Combining Distantly Supervised Models with In Context Learning for Monolingual and Cross-Lingual Relation Extraction
This work addresses noisy annotation issues in DSRE for NLP researchers and practitioners, extending to cross-lingual settings for low-resource languages, though it is incremental as it builds on existing DSRE and ICL methods.
The paper tackles the challenge of distantly supervised relation extraction (DSRE) by proposing HYDRE, a hybrid framework that combines a trained DSRE model with in-context learning using large language models, achieving up to 20 F1 point gains in English and an average of 17 F1 points on Indic languages over prior state-of-the-art models.
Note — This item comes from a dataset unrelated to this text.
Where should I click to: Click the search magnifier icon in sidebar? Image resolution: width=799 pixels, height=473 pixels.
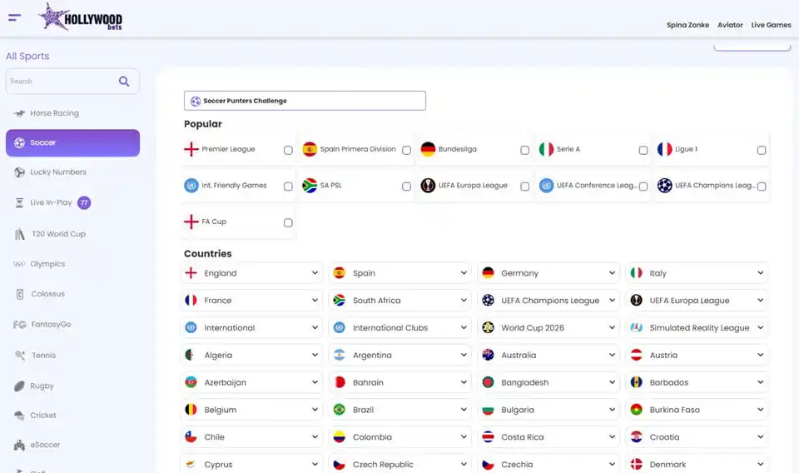tap(124, 82)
Distantly Supervised Relation Extraction (DSRE) remains a long-standing challenge in NLP, where models must learn from noisy bag-level annotations while making sentence-level predictions. While existing state-of-the-art (SoTA) DSRE models rely on task-specific training, their integration with in-context learning (ICL) using large language models (LLMs) remains underexplored. A key challenge is that the LLM may not learn relation semantics correctly, due to noisy annotation. In response, we propose HYDRE -- HYbrid Distantly Supervised Relation Extraction framework. It first uses a trained DSRE model to identify the top-k candidate relations for a given test sentence, then uses a novel dynamic exemplar retrieval strategy that extracts reliable, sentence-level exemplars from training data, which are then provided in LLM prompt for outputting the final relation(s). We further extend HYDRE to cross-lingual settings for RE in low-resource languages. Using available English DSRE training data, we evaluate all methods on English as well as a newly curated benchmark covering four diverse low-resource Indic languages -- Oriya, Santali, Manipuri, and Tulu. HYDRE achieves up to 20 F1 point gains in English and, on average, 17 F1 points on Indic languages over prior SoTA DSRE models. Detailed ablations exhibit HYDRE's efficacy compared to other prompting strategies.